Quentin sipped his coffee. His stomach rebelled at the additional caffeine, remembering the abuse of four months of hellish chemotherapy. If there were to be a war, this was one way it might start. All at once, their submarines would stop, perhaps just like this. Not sneaking to kill convoys in midocean but attacking them closer to shore, the way the Germans had done…and all the American sensors would be in the wrong place. Once stopped the dots would grow to circles, ever wider, making the task of finding the subs all the more difficult. Their engines quiet, the boats would be invisible traps for the passing merchant vessels and warships racing to bring life-saving supplies to the men in Europe. Submarines were like cancer. Just like the disease that he had only barely defeated. The invisible, malignant vessels would find a place, stop to infect it, and on his screen the malignancies would grow until they were attacked by the aircraft he controlled from this room. But he could not attack them now. Only watch.

6.
Then the light clicked off. Ryan had wondered how long that would take. Did it mean that he was finished whatever the hell he was doing? It so, in an instant they’d be all gone. Or maybe the guy just realized how vulnerable the light made him. Trained field officer or not, he was a kid, a frightened kid, and probably had as much to lose as Ryan had. Like hell, Ryan thought, I have a wife and two kids, and if I don’t get to him fast, I’ll sure as hell lose them.

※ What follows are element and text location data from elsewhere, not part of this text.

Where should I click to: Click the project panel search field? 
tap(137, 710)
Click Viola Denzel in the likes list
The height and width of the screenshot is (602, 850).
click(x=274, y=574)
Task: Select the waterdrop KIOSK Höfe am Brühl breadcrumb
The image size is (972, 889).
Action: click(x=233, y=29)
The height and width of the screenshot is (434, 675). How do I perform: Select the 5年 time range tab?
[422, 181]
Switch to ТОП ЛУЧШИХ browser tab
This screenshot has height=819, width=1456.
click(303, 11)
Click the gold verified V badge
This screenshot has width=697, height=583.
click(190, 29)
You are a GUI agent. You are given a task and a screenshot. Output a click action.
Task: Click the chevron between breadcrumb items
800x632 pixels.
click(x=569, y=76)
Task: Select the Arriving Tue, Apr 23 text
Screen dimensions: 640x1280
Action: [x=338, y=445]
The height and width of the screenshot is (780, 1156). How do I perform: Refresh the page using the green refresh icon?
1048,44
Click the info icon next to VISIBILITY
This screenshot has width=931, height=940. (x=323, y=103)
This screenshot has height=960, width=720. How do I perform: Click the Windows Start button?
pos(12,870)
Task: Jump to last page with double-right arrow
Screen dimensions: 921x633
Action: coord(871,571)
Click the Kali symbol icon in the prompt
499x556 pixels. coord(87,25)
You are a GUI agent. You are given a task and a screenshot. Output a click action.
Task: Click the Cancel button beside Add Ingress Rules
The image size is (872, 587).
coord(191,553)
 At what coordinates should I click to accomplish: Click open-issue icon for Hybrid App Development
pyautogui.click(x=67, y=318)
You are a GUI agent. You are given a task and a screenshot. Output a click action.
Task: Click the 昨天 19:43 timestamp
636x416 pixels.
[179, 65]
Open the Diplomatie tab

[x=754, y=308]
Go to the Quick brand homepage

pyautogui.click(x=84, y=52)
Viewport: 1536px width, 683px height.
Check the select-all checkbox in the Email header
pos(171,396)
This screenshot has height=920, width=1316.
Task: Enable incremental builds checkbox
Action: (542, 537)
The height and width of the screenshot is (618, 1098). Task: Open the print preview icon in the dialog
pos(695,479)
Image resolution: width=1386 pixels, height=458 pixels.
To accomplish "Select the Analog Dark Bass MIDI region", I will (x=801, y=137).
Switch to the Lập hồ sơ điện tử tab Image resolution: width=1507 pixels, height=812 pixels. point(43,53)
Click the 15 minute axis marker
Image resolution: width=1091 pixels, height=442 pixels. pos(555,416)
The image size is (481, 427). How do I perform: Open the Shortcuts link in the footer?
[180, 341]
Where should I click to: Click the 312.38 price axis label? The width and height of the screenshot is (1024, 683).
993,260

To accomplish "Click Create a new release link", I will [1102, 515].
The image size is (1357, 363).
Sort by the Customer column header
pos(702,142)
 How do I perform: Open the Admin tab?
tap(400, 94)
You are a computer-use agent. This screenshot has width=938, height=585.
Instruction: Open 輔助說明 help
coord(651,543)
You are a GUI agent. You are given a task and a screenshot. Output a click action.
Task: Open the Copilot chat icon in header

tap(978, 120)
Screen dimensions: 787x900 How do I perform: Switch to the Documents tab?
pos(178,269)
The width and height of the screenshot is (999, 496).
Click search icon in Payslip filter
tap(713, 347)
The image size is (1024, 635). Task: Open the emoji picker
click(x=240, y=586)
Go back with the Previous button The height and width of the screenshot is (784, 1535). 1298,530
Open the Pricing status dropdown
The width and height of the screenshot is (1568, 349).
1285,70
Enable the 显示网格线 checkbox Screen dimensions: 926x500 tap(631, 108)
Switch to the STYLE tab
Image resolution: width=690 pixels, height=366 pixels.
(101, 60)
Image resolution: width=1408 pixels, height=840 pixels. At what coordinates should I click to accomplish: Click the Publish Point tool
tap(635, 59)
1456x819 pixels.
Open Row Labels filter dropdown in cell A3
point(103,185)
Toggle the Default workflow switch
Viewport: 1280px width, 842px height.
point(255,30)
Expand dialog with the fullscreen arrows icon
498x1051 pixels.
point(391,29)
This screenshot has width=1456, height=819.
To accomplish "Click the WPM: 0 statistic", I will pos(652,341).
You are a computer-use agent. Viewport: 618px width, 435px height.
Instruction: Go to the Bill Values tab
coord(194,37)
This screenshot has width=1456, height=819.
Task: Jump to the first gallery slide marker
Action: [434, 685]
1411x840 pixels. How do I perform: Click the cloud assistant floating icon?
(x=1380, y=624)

Merry Christmas, kids, your daddy just got blown up. Sorry there’s no body to bury, but you see…It occurred to Ryan to pray briefly—but for what? For help in killing another man? It’s like this, Lord… 

7.
“You’ve seen our file on Captain Ramius. He’s the Communist version of an eagle scout, a genuine New Soviet Man. Add to that the fact that a defection conspiracy necessarily involves a number of equally trusted officers. The Soviets have a mind block against believing that individuals of this type will ever leave the Workers’ Paradise. That seems paradoxical, I admit, given the strenuous efforts they expend to keep people from leaving their country, but it’s true.

8.
Ryan hoped they would succeed and make their transition from Communism to freedom. In the past two days he had come to realize what courage it took for men to defect. Facing a gun in a missile room was a small matter compared with walking away from one’s whole life. It was strange how easily Americans put on their freedoms. How difficult would it be for these men who had risked their lives to adapt to something that men like Ryan so rarely appreciated? It was people like these who had built the American Dream, and people like these who were needed to maintain it. It was odd that such men should come from the Soviet Union. Or perhaps not so odd, Ryan thought.

9.
The red and green buoy lights winked at them, dancing on the chop. Forward he could see the lights of the Chesapeake Bay Bridge-Tunnel, but there were no moving automobile lights. The CIA had probably staged a messy wreck to shut it down, maybe a tractor-trailer or two full of eggs or gasoline. Something creative.

“You’ve never been to America before,” Ryan said, just to make conversation.

“No, never to a Western country. Cuba once, many years ago.”

Ryan looked north and south. He figured they were inside the capes now. “Well, welcome home, Captain Ramius. Speaking for myself, sir, I’m damned glad you’re here.”

10.
The Red October sat alone with the dry doc draining around her, guarded by twenty armed marines. This was not unusual in the Eight-Ten Dock. Already a select group of engineers and technicians was inspecting her. The first items taken off were her cipher books and machines. They would be in National Security Agency headquarters at Fort Meade before noon.

Ramius, his officers, and their personal gear were taken by bus to the same airfield Ryan had used. An hour later they were in a CIA safe house in the rolling hills of Charlottesville, Virginia. They went immediately to bed except for two men, who stayed awake watching cable television, already amazed at what they saw of life in the United States.